| HN Mirror

Y	Hacker News new \| ask \| show \| jobs

by xpe 1009 days ago

My comment did two things (but they were somewhat muddled). It: (a) laid a particular model; and (b) offered {explanations/claims} of causality. But unfortunately it said nothing about (c) experimental design.

I'll start with (c). Attempting to talk about a model in isolation from its experimental design can be misleading, as it ignores the context that gives the model its interpretive power and validity.

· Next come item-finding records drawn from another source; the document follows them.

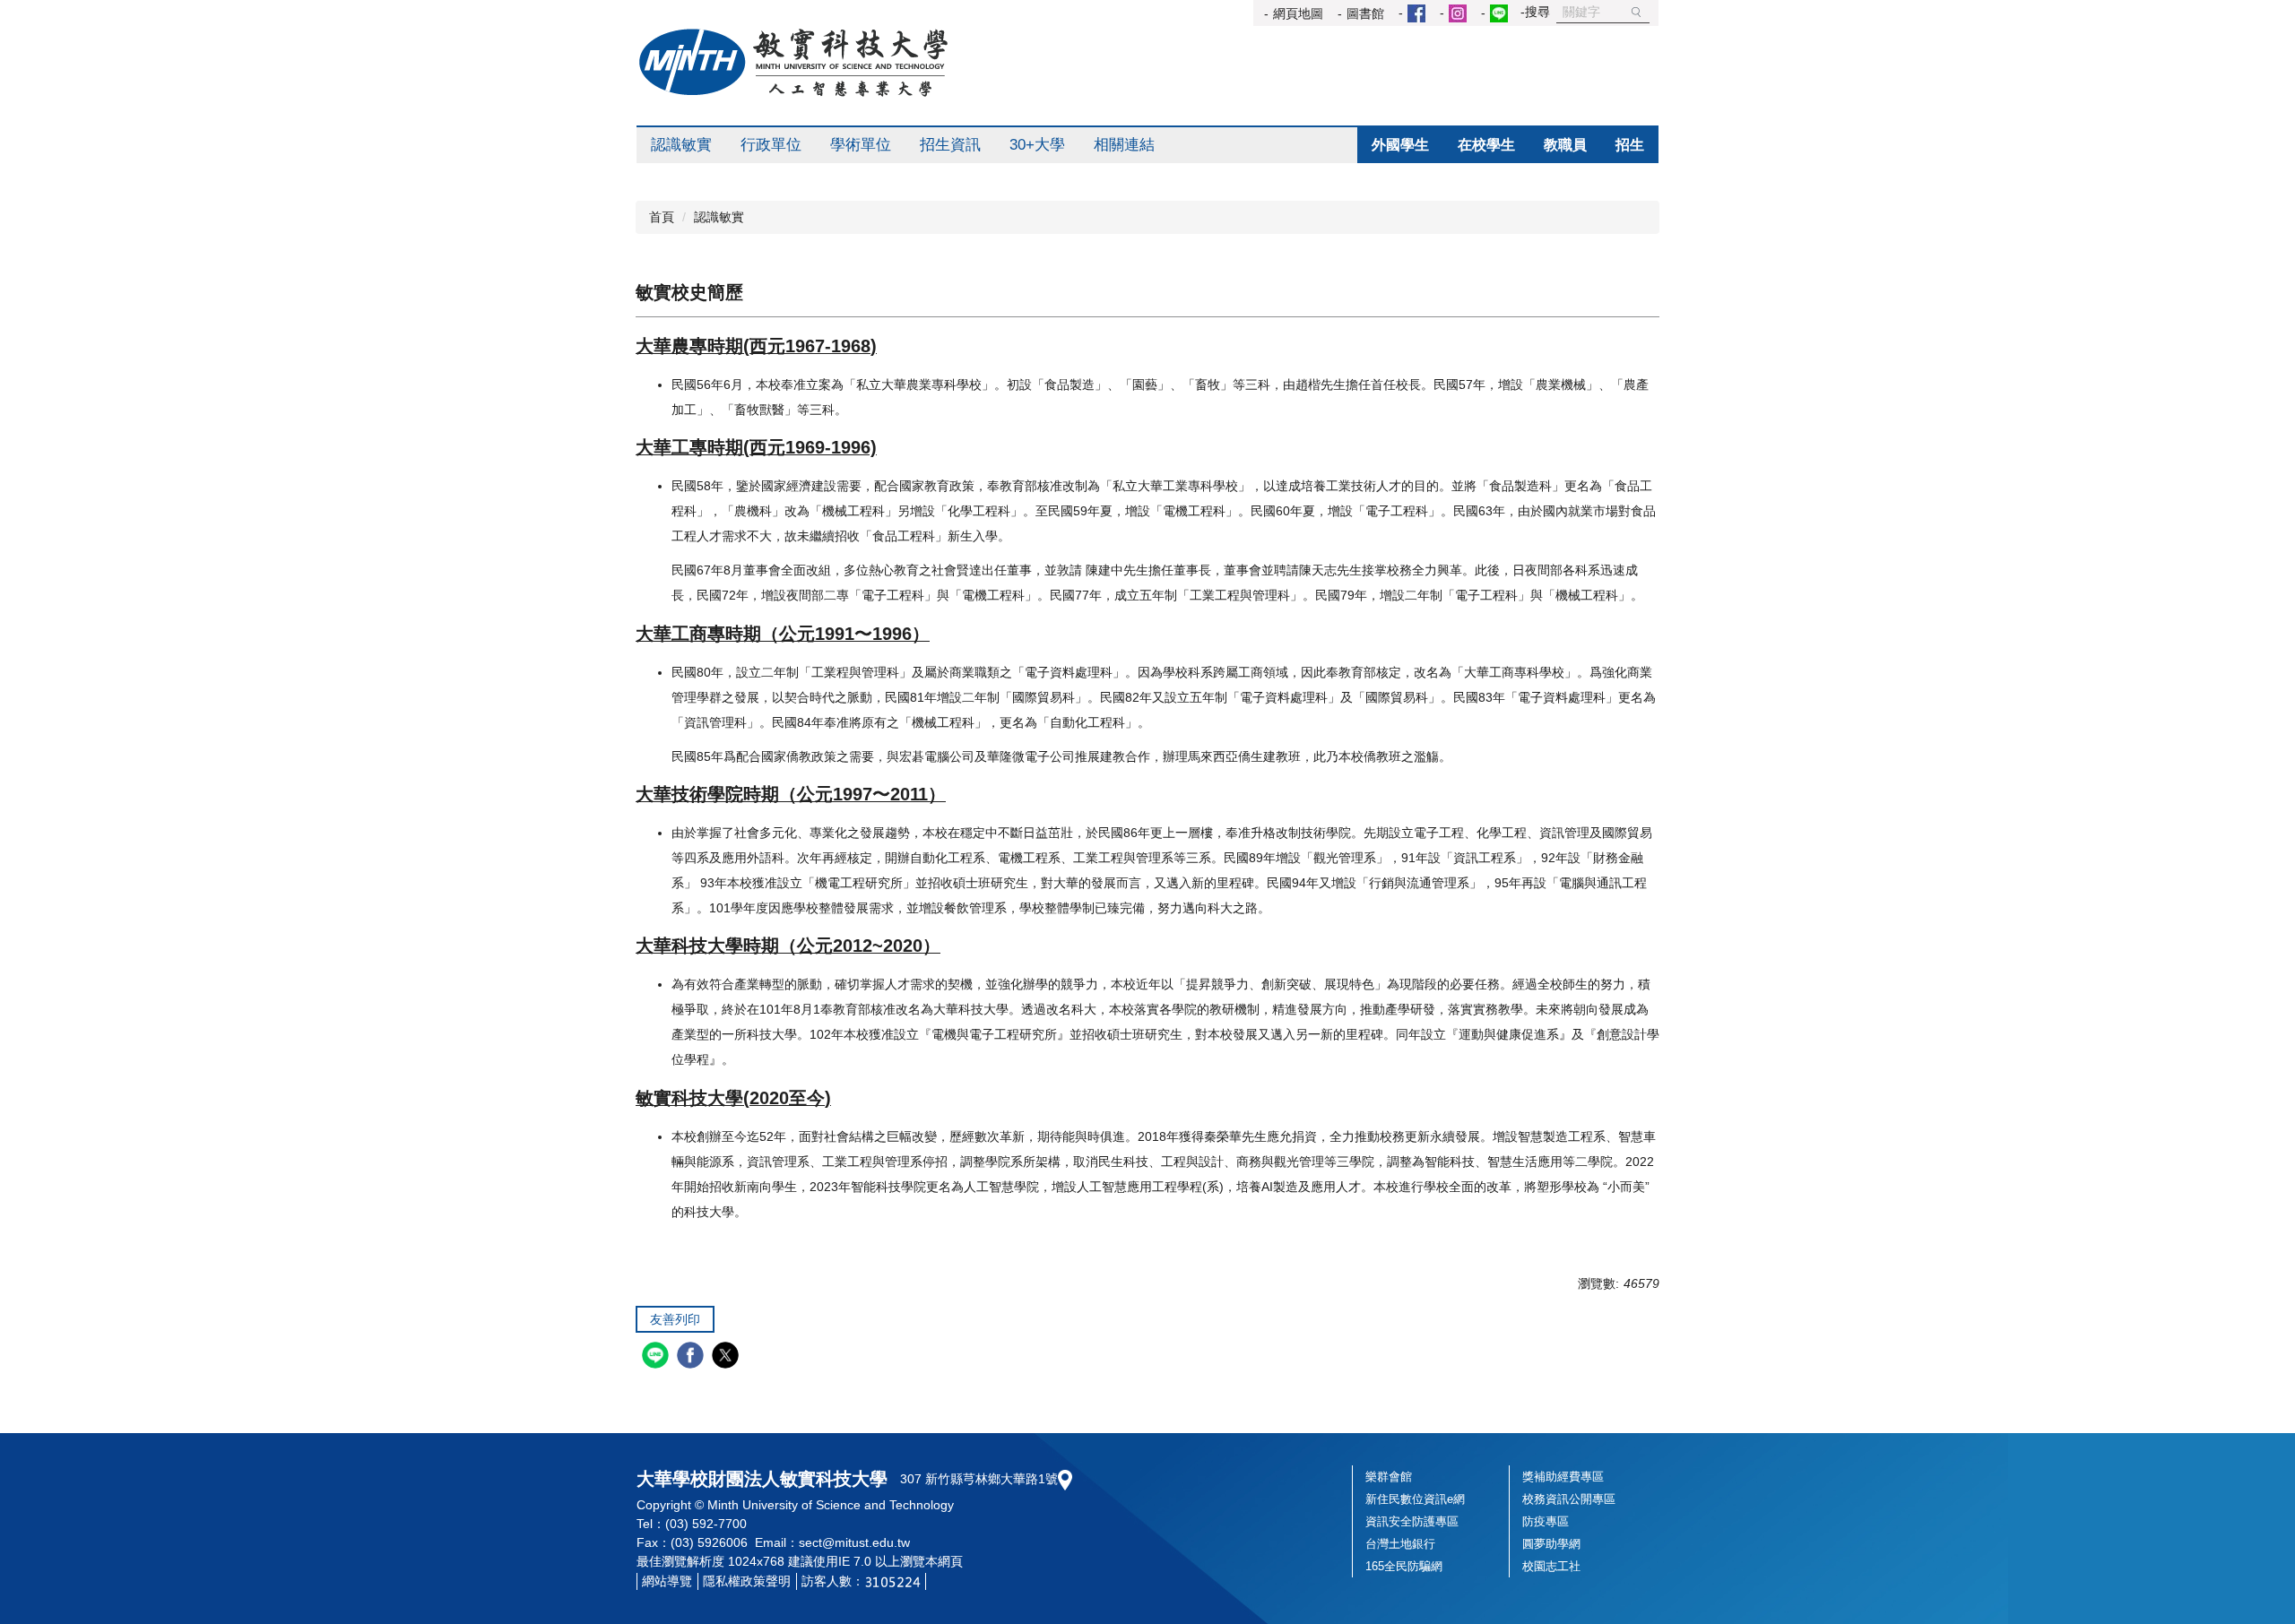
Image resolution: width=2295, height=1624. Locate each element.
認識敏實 (719, 217)
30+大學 (1037, 144)
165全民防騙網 (1403, 1566)
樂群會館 (1388, 1476)
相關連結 (1124, 144)
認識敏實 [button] (681, 144)
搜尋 (1636, 12)
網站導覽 (667, 1581)
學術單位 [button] (860, 144)
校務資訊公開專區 (1568, 1499)
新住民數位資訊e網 (1415, 1499)
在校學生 (1486, 144)
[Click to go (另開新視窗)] (1414, 13)
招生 (1629, 144)
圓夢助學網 (1551, 1544)
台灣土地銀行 (1400, 1544)
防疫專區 (1545, 1521)
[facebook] (692, 1357)
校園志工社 (1551, 1566)
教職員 (1565, 144)
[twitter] (727, 1357)
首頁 (661, 217)
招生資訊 (950, 144)
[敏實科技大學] (793, 63)
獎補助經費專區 (1563, 1476)
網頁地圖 (1298, 13)
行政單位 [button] (770, 144)
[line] (657, 1357)
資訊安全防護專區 (1412, 1521)
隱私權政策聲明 (747, 1581)
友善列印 (675, 1319)
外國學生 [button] (1400, 144)
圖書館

In this case, a good experimental design must include a sufficiently diverse sample of people to account for variation.

Regarding (b), depending on the person, the influence could flow either way between `I` and `T`, to varying degrees.

- Example of `I->T`: One person might come into the store strongly preferring one type of ice cream (`I`) and be willing to take time to look for it (`T`)

- Example of `T->I`: Another person might come into the store in a hurry and be motivated to procure the closest ice cream flavor.

Regarding (a), no model is 'true' but some are better than others for particular purposes.

- To the extent that prediction is the key goal, confounding variables don't usually matter.

- But to the extent that _statistical inference_ is the key goal, there are many techniques for teasing apart influence.

Unfortunately, too often in machine learning contexts, the word "inference" refers to the process of using a trained model for _prediction_. Yikes. This contrasts sharply with the term's use in statistics. The field of statistics got this one right, even as ML techniques have taken off spectacularly.